───── MATERIAL FOR THE TASK

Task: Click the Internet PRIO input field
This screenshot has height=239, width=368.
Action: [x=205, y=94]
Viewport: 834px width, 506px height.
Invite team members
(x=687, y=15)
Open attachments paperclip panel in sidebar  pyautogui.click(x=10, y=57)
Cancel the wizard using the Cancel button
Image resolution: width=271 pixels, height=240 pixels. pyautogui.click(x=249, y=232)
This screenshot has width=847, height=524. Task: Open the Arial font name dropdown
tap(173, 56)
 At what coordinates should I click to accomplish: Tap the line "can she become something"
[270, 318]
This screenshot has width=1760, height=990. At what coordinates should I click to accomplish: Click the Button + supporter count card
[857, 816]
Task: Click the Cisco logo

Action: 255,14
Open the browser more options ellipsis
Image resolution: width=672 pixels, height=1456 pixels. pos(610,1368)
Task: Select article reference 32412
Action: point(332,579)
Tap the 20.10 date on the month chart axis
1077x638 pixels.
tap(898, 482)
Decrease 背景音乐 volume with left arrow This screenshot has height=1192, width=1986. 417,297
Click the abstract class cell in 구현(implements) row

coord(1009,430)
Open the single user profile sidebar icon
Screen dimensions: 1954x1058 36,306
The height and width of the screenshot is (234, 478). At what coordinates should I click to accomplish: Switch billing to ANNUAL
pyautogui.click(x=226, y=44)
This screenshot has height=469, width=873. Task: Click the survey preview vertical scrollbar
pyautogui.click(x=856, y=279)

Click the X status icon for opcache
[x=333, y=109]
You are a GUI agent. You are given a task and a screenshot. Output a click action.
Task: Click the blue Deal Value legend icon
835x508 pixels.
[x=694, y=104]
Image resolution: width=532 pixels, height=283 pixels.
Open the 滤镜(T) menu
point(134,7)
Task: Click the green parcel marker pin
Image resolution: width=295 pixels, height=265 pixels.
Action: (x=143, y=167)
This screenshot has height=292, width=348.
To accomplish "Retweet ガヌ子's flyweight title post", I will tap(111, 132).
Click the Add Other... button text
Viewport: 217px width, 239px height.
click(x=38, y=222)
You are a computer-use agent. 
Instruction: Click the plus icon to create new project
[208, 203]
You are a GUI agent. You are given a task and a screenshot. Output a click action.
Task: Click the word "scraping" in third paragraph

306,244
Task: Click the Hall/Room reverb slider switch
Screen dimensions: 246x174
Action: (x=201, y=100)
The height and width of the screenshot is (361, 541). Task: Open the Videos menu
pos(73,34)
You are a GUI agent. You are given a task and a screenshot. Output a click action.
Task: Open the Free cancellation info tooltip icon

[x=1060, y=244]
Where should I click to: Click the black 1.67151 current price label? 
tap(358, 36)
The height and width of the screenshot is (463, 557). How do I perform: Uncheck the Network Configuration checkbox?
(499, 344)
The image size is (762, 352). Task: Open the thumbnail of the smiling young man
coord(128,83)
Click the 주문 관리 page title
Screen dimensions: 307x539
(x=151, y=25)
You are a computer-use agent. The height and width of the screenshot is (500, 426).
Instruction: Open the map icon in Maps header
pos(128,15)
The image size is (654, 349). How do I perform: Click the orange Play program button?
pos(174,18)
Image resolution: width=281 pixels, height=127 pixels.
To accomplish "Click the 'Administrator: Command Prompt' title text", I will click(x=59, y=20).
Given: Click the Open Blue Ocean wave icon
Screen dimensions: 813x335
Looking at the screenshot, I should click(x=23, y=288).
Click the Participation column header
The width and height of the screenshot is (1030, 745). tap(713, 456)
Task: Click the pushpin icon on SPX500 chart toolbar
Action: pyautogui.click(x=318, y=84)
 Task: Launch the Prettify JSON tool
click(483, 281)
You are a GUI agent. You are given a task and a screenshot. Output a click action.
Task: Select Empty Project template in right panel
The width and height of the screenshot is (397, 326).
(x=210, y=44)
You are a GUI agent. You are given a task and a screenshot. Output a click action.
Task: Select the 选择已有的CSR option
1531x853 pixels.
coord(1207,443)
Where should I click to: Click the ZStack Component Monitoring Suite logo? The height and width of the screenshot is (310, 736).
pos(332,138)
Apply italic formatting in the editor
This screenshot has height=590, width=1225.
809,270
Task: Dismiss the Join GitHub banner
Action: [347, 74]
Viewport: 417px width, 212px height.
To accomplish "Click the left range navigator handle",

──────────

▶ [WHAT YOU SHOULD DO]: Return, word for word, the lines of the data above from the line with "Screen dimensions: 813x335" through the line with "Task: Select Empty", inclusive.

▶ [SOLUTION FOR THIS PROBLEM]:
Screen dimensions: 813x335
Looking at the screenshot, I should click(x=23, y=288).
Click the Participation column header
The width and height of the screenshot is (1030, 745). tap(713, 456)
Task: Click the pushpin icon on SPX500 chart toolbar
Action: pyautogui.click(x=318, y=84)
 Task: Launch the Prettify JSON tool
click(483, 281)
You are a GUI agent. You are given a task and a screenshot. Output a click action.
Task: Select Empty Project template in right panel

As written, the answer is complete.